Long lines of cliff breaking have left a chasm;
And in the chasm are foam and yellow sands;
Beyond, red roofs about a narrow wharf
In cluster; then a mouldered church; and higher
A long street climbs to one tall-towered mill;
And high in heaven behind it a gray down
With Danish barrows; and a hazel-wood,
By autumn nutters haunted, flourishes
Green in a cuplike hollow of the down.—Tennyson.
The Normans gave way. The English pressed forward. A cry went forth among the Norman troops that Duke William was killed. Duke William took off his helmet, in order that his face might be distinctly seen, and rode along the line before his men. This gave them courage. As they turned again to face the English, some of the Norman horse divided the pursuing body of the English from the rest, and thus all that foremost portion of the English army fell, fighting bravely.—Dickens.
Poetry of late has been termed a force, or mode of force, very much as if it were the heat, or light, or motion known to physics. And, in truth, ages before our era of scientific reductions, the energia—the vital energy—of the minstrel's song was undisputed. It seems to me, in spite of all we hear about materialism, that the sentiment imparting this energy—the poetic impulse, at least—has seldom been more forceful than at this moment.
Stedman.
How inexhaustibly the spirit grows!
One object, she seemed erewhile born to reach
With her whole energies and die content,—
So like a wall at the world's edge it stood,
With nought beyond to live for,—is that reached?—
Already are new undreamed energies
Outgrowing under, and extending farther
To a new object; there's another world!—Browning.

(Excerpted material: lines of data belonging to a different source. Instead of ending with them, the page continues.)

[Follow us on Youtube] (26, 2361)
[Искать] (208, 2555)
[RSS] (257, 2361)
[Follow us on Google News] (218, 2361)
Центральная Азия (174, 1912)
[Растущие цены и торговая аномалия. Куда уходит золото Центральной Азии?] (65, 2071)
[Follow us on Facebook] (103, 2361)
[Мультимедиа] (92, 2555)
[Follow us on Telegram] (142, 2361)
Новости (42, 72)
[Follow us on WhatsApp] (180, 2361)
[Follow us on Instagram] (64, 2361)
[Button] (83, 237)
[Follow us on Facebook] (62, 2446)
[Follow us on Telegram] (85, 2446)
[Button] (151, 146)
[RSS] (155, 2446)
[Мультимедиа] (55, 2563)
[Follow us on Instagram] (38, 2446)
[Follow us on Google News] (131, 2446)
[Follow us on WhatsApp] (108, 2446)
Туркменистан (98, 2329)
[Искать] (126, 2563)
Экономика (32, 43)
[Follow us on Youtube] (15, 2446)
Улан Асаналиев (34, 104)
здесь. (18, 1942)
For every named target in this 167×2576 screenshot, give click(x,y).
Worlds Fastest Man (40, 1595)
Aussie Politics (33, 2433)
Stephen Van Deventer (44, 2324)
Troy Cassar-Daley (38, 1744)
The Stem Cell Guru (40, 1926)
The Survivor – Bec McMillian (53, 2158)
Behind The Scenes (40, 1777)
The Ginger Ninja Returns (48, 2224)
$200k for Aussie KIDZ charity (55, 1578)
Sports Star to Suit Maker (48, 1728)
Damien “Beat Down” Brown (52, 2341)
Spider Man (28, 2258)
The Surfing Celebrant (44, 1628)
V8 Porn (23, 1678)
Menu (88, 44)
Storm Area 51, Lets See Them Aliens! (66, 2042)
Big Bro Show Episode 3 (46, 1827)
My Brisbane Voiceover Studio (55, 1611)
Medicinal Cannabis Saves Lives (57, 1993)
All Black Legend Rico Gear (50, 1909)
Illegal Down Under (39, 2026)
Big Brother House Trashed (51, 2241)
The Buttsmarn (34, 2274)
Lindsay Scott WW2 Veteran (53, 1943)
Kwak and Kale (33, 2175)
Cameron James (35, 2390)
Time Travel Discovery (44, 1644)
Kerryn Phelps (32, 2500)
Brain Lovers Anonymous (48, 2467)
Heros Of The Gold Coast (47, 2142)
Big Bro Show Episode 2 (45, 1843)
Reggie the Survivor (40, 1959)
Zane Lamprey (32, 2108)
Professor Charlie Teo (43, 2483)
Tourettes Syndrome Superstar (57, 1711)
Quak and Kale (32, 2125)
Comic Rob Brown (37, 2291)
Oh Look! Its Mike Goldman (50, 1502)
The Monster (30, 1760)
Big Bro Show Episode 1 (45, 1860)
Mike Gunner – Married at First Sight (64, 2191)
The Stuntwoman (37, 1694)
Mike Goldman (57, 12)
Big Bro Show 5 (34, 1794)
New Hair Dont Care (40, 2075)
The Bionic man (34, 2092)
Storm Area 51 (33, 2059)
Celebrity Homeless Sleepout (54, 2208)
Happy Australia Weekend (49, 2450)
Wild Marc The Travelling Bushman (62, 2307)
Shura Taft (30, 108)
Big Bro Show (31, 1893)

I have heard that nothing gives an author so great pleasure as to find his works respectfully quoted by other learned authors. This pleasure I have seldom enjoyed; for though I have been, if I may say it without vanity, an eminent author (of almanacs) annually, now a full quarter of a century, my brother authors in the same way (for what reason I know not) have ever been very sparing in their applauses; and no other author has taken the least notice of me: so that, did not my writings produce me some solid pudding, the great deficiency of praise would have quite discouraged me.—Franklin.